— EXERCISE OBJECTIVE —
Please present the entries from the line containing "The width and height of the screenshot is (1920, 1080). What" through the line containing "coordinates (861, 930).", inclusive, as a two-column CSV with the columns input and output. Use one row per entry, put each field in quotation marks, and replace line breaks with spaces.
_ _ _
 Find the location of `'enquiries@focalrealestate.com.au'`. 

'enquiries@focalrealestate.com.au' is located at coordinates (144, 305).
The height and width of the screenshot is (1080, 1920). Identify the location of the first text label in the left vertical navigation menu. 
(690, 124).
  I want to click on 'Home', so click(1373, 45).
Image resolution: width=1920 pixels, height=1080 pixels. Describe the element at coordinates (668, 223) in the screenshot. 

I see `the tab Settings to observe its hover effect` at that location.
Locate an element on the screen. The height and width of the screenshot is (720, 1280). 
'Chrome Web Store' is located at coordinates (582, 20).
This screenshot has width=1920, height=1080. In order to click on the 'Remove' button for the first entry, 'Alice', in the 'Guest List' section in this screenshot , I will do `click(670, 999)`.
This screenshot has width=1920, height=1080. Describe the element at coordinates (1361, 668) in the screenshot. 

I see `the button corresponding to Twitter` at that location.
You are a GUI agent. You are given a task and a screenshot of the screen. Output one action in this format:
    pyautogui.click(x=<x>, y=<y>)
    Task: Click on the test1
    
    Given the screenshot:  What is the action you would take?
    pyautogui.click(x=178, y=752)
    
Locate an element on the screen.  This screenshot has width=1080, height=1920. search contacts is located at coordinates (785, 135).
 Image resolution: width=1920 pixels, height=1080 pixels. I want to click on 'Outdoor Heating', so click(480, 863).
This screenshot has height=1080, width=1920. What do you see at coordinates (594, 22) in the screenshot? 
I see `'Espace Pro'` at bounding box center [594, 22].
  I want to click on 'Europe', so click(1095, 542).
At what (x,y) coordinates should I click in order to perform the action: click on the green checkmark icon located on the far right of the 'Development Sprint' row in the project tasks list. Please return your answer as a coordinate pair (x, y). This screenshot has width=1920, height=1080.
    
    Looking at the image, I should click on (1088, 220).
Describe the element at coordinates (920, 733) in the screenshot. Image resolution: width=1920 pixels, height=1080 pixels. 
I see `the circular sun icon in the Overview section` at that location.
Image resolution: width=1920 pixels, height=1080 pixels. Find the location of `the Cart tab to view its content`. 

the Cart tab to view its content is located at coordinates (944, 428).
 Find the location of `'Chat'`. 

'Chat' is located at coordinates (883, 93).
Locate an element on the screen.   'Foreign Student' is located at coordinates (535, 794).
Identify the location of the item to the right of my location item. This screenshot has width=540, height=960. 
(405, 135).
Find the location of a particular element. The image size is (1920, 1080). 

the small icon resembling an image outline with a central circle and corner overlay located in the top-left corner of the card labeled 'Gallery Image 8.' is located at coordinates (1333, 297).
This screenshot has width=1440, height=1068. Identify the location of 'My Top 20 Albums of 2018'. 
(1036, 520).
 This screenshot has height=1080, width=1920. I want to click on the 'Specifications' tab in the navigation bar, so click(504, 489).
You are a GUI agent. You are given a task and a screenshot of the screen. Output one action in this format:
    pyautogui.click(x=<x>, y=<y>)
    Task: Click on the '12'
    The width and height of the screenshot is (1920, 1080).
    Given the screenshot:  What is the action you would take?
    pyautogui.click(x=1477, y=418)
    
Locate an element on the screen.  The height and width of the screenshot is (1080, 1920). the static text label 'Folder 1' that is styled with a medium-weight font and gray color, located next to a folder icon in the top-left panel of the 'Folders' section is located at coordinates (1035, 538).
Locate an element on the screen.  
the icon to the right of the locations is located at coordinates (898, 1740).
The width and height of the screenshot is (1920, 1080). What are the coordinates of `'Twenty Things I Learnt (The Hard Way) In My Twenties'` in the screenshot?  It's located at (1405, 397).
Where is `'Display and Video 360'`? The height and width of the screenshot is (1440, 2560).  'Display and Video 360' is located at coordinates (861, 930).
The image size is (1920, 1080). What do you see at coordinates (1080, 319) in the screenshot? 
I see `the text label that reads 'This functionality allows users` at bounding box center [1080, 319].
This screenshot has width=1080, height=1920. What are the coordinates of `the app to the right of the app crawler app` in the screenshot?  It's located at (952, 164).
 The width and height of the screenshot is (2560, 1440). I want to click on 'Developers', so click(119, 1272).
_ _ _
— WORKED SOLUTION —
input,output
"The width and height of the screenshot is (1920, 1080). What are the coordinates of `'Twenty Things I Learnt (The Hard Way) In My Twenties'` in the screenshot?","It's located at (1405, 397)."
"Where is `'Display and Video 360'`? The height and width of the screenshot is (1440, 2560).","'Display and Video 360' is located at coordinates (861, 930)."